Abstract Body: Introduction:
The p38 mitogen-activated protein kinase (p38 MAPK), activated by stress, plays a role in cardiac hypertrophy and heart failure (HF). The precise mechanism of action of p38 MAPK remains unclear, which could explain the mixed outcomes in P38 inhibitor trials. Here, we examine the impact of p38 MAPK inhibition on cardiac function and the proteome/phosphoproteome of the failing heart.

Objective:
To ascertain p38 MAPK’s impact on the progression of HF by inhibiting it with SB203580 (SB) in a guinea pig model of HF and sudden cardiac death.

Methods:
We assessed the proteomic changes in a previously described guinea pig HF model of ascending aortic constriction and once-daily isoproterenol administration (ACi). Three groups were included: sham-operated controls (Control), ACi, and ACi plus SB treatment (ACiSB). Cardiac function was evaluated by M-Mode echocardiography and proteome/phosphoproteome analysis was performed by multiplexed TMT-labeling and LC-MS/MS.

Results:
Inhibition of p38 MAPK with SB attenuated but did not fully block HF progression. At 5 weeks, fractional shortening was significantly improved in the ACiSB group compared to ACi (p=0.0037). Furthermore, it significantly decreased cardiac hypertrophy and lung edema (p-values <0.0001 and 0.0003 respectively). Compared to our previous study on the impact of a mitochondrially-targeted antioxidant (MitoTEMPO), SB protected a smaller subset of protein expression changes in HF; However, its impact on the phosphoproteome was substantial, extending beyond known p38 substrates.
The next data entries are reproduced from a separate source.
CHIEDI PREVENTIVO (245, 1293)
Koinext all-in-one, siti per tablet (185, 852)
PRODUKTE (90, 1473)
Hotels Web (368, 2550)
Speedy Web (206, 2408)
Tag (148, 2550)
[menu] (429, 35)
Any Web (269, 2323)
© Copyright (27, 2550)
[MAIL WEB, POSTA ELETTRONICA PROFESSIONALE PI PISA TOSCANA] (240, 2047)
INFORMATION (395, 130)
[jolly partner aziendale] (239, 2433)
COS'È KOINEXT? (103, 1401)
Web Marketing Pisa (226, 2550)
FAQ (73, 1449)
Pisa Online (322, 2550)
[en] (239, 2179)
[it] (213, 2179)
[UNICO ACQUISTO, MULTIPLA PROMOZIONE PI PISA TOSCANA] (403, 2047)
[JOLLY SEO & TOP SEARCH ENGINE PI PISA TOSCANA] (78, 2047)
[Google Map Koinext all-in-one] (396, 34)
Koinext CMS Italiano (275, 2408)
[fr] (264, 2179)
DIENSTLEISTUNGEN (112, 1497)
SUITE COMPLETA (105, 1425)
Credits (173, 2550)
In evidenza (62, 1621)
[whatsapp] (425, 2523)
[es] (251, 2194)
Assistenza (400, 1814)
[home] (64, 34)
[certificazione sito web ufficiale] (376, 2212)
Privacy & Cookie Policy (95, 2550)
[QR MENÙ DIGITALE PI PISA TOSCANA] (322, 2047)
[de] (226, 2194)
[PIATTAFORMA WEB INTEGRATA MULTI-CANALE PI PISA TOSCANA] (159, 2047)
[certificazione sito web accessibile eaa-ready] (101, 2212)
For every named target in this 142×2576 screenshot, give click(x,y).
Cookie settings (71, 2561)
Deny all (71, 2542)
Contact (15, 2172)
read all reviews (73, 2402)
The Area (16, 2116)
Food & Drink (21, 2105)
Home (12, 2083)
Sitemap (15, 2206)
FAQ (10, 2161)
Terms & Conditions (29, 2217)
SB suppressed HF-induced inflammatory pathway proteins, modestly protected against downregulation of some mitochondrial respiratory chain proteins, and prevented maladaptive phosphorylation of several proteins involved in excitation-contraction coupling, including the ryanodine receptor, phospholamban, and cytoskeletal protein phosphorylation.

Conclusion:
p38 MAPK inhibition offered significant protection against HF, primarily affecting the phosphoproteome with modest effects on protein expression. The data suggests that narrowly targeted p38 MAPK-driven phosphoproteome modifications contribute to cardiac decompensation, despite broad protein expression changes in HF. Differences between MitoTEMPO and SB effects on the HF proteome highlight the plethora of remodeling pathways triggered by mitochondrial ROS including p38 MAPK activation. Our findings emphasize the importance of preventing p38 MAPK to preserve cardiac function.